1st Acting Governor of Iowa Territory
- In office July 3, 1838 – August 15, 1838
- Succeeded by: Robert Lucas

1st Secretary of the Iowa Territory
- In office November 6, 1839 – August 15, 1838

Personal details
- Born: 1802 New Castle County, Delaware
- Died: November 6, 1839 Burlington, Iowa Territory

= William B. Conway =

American politician

William Bernard Conway (1802–November 6, 1839) was an American politician and newspaperman who was the first secretary and first acting governor of Iowa Territory.

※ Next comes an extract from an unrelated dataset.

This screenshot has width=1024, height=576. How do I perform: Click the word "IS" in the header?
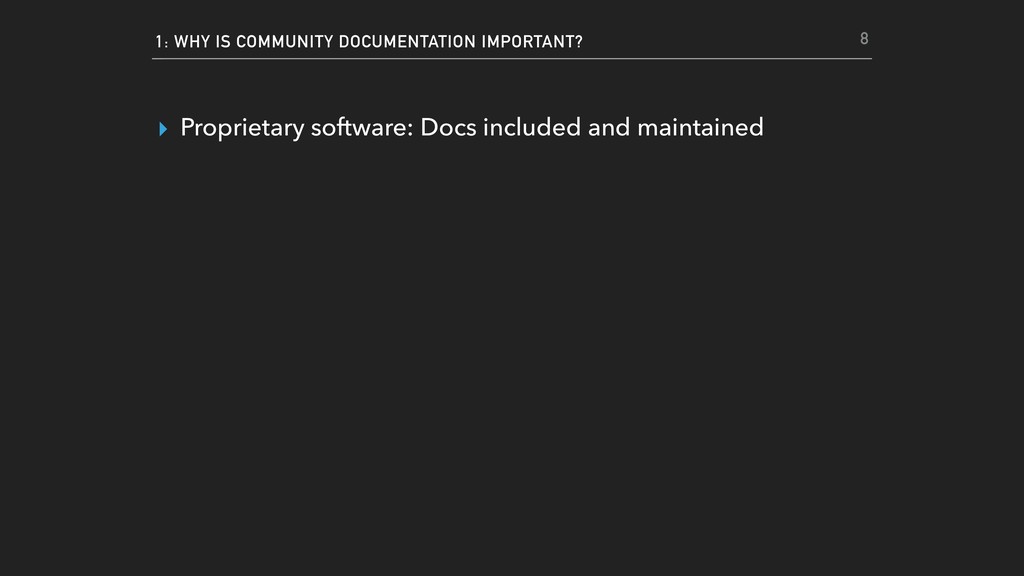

==Early life and newspaper career==
Conway was born in New Castle County, Delaware. In Pittsburgh, Pennsylvania in 1830, he started publishing The American Manufacturer, a newspaper supportive of the Democratic Party. In 1833, he was admitted to the Pennsylvania bar and opened a law practice, which he relocated from Pittsburgh to Johnstown, Pennsylvania in 1835. While in Johnstown he founded a newspaper called the Mountaineer in early 1836; later in the same year he moved its publication to Ebensburg, Pennsylvania.

==Iowa territorial secretary==
In 1838, he was appointed Secretary of the newly established Iowa Territory by President Martin Van Buren. Conway had never before held a political office; his appointment was said to have been in reward for his journalistic support of Van Buren and his predecessor Andrew Jackson. Secretary Conway served briefly as acting governor of the territory until the arrival of the official governor Robert Lucas. Lucas saw Conway's assumption of this role as illegitimate, and upon arrival reversed Conway's gubernatorial actions except for the judicial districting of the territory. Conway as secretary is credited with designing the Iowa territorial seal, which served as the model for the seal of the University of Iowa.

Conway died in Burlington, Iowa Territory while in office on November 6, 1839. His remains were brought to Davenport for interment.

==Literary activity==
Conway was the writer of a poem, "Bribed Legislator", and a novel, The Cottage on the Cliff: A Tale of the Revolution.